Trainer Heinz Feilmeier hatte in seiner Ansprache wohl klar gemacht, dass die Partie auch noch leicht hätte kippen können, wenn weiterhin so viele Strafen von seinem Team genommen würden. Obwohl die Wölfe immer wieder alles versuchten, das Scheibenglück war auch an diesem Abend nicht auf ihrer Seite und zuletzt machte es Dax Deadrick im Tor der Chiefs den Spielern von Andreas Nuffer auch nicht gerade leicht. Stattdessen trug sich Milan Blaha jun. (46.) in die Torschützenliste der Gäste ein. Weitere Strafzeiten für die Wörishofer machten es danach dann unmöglich den Rückstand noch aufzuholen. Stattdessen  legte Wayne Grapentine (59.) zum 5:1 Endstand bei doppelter Überzahl nach. Die Enttäuschung stand in den Gesichtern geschrieben und nun bleibt den Wölfen nur noch die Hoffnung durch die Entscheidung am „grünen Tisch“ in der Liga zu verbleiben, wie es in den letzten Jahren immer wieder praktiziert wurde. Unter den Bezirksligisten stehen derweil Mittenwald und Bayreuth an den ersten beiden Plätzen der Halbfinals.

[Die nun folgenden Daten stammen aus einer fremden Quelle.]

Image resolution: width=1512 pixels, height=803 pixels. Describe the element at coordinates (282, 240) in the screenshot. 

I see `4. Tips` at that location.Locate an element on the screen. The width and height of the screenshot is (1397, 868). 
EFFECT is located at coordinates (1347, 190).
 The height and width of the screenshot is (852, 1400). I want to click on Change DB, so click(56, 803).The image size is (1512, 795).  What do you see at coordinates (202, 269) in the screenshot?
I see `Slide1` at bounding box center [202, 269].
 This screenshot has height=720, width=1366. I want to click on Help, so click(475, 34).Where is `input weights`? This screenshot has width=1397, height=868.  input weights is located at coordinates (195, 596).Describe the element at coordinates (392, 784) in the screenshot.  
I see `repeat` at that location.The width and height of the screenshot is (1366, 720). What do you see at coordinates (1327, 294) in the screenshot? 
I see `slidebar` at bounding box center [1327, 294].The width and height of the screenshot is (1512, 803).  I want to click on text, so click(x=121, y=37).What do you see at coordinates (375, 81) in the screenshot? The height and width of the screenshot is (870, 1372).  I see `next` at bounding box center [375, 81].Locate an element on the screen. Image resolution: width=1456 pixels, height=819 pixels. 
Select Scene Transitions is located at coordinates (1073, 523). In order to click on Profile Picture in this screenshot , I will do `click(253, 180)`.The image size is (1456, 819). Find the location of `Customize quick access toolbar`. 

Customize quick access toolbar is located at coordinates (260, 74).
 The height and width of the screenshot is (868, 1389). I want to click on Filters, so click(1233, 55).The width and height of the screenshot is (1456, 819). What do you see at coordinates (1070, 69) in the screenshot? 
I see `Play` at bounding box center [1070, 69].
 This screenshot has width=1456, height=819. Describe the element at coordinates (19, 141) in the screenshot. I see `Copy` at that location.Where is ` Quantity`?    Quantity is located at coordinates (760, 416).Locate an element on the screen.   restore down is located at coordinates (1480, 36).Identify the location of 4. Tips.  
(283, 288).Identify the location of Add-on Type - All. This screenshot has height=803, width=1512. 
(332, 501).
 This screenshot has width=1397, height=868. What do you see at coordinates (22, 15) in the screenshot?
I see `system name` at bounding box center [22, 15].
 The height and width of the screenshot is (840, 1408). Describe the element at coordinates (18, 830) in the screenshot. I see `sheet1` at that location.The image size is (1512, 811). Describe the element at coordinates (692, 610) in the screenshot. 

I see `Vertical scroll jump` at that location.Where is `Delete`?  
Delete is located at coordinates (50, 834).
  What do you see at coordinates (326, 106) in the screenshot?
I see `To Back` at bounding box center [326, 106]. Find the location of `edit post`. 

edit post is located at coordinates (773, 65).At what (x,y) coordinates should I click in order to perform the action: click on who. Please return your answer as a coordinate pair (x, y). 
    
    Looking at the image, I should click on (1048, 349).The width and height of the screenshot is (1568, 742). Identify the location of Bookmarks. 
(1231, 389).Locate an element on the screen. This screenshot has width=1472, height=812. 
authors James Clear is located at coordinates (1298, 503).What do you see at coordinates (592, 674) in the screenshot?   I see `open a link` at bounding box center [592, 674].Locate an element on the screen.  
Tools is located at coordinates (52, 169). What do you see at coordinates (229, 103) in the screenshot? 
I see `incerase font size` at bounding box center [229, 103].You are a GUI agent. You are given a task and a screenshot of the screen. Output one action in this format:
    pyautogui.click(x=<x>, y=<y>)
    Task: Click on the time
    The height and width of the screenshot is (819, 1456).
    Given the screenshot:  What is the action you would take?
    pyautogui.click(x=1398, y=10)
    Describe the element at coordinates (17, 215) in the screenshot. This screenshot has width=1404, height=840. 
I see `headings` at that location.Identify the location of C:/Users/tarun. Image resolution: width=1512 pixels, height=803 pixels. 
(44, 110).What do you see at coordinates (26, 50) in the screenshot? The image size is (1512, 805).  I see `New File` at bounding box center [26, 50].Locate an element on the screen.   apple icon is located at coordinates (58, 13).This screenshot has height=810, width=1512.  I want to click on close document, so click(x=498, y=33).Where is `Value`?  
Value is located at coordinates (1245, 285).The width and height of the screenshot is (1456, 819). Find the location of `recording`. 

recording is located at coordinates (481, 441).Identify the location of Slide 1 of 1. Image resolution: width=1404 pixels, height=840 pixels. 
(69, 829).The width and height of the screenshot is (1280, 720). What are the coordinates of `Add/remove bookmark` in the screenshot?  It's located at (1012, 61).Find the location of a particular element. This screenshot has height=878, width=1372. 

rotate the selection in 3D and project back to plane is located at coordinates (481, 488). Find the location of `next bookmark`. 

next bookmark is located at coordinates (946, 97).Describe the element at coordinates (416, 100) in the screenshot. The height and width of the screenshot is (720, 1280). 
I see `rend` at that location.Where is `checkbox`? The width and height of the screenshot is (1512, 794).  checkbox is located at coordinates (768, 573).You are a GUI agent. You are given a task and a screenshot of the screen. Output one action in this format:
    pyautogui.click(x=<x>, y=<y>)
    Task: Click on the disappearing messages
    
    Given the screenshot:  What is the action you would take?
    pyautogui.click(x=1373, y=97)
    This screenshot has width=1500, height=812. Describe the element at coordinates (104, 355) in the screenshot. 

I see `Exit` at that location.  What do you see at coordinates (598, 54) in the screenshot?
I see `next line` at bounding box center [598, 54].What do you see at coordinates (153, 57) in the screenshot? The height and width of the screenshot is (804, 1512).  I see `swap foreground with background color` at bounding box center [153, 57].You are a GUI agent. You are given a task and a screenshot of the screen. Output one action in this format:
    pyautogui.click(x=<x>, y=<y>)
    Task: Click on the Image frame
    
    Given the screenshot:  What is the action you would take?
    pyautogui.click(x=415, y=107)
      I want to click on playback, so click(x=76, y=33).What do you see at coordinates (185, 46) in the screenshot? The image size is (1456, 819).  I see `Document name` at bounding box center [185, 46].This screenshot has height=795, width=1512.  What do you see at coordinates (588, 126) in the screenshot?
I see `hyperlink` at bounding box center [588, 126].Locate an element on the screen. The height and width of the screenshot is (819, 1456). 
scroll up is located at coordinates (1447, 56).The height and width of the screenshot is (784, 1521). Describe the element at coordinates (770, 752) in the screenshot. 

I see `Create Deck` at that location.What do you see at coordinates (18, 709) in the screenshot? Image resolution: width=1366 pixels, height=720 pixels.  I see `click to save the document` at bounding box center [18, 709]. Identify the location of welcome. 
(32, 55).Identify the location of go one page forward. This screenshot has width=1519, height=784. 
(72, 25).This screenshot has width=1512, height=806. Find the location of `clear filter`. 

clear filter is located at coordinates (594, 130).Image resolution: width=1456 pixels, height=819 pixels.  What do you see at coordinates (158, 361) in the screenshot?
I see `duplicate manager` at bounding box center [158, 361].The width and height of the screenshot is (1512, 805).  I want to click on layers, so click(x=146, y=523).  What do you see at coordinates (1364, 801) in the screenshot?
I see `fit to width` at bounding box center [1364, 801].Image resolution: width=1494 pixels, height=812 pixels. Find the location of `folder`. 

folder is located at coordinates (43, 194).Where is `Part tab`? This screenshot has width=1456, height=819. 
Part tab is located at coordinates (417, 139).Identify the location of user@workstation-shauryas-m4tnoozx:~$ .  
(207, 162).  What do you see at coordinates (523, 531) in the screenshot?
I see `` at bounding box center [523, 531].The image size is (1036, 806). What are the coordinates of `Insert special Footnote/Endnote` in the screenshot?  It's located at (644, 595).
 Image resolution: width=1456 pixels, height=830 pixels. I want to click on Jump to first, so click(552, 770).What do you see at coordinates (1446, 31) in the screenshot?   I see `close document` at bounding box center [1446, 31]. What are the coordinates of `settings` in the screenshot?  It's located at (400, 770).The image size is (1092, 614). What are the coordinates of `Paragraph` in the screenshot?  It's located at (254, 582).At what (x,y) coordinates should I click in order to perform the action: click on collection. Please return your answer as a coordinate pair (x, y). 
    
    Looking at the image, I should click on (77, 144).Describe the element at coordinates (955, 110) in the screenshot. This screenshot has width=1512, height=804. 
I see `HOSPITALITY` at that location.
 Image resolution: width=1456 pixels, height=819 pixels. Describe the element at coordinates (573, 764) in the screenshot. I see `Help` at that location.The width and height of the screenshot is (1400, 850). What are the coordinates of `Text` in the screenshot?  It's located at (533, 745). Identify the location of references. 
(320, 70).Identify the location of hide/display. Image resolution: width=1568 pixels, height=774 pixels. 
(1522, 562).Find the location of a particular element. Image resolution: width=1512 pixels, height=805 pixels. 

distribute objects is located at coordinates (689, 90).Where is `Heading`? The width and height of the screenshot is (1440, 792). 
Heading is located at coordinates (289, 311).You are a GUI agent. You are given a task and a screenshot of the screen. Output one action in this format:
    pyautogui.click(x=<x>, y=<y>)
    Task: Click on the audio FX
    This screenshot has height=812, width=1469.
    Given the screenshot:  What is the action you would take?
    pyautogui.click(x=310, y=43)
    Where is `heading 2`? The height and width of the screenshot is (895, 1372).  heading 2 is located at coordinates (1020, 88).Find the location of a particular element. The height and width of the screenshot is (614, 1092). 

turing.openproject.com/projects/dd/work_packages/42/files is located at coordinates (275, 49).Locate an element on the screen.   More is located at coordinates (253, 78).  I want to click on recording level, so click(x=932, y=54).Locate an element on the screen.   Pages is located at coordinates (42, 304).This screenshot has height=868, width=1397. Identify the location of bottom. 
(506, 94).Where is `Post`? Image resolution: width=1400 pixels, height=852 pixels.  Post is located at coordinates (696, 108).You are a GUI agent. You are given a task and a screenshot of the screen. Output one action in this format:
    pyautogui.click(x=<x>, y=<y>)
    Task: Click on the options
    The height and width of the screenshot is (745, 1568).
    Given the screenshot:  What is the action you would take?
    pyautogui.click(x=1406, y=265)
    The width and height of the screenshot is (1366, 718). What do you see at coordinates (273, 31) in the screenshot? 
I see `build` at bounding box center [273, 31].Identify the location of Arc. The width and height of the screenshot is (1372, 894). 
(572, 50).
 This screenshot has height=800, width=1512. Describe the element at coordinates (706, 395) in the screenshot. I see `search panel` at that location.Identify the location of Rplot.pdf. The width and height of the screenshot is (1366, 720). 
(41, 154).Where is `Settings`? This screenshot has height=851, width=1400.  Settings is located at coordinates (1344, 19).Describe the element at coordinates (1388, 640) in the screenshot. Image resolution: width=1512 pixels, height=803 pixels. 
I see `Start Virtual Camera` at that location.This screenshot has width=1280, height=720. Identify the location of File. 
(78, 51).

Mit wie vielen Vereinen der Verband die Landesliga in der nächsten Saison in den Spielbetrieb schicken wird muss jedoch noch abgewartet werden. Erneut stellt sich nach einem solchen Spiel für die Verantwortlichen der Wölfe  die Frage, warum es in der Landesliga nicht auch die Beschränkung auf zwei Kontingentspieler, wie für die Bayernliga, geben kann. Die Wörishofer werden jedenfalls weiterhin versuchen möglichst viele Spieler aus dem eigenen Nachwuchs für die Senioren auszubilden und zu integrieren. Die jungen Spieler haben sich in den beiden Begegnungen gut geschlagen und für ihre letzten Partien in der U20 Bayernliga sicherlich noch einiges an Erfahrung mit genommen. Am kommenden Freitag spielt die Mannschaft von Trainer Robert Macht in der heimischen Arena gegen den ESC Dorfen um 20 Uhr.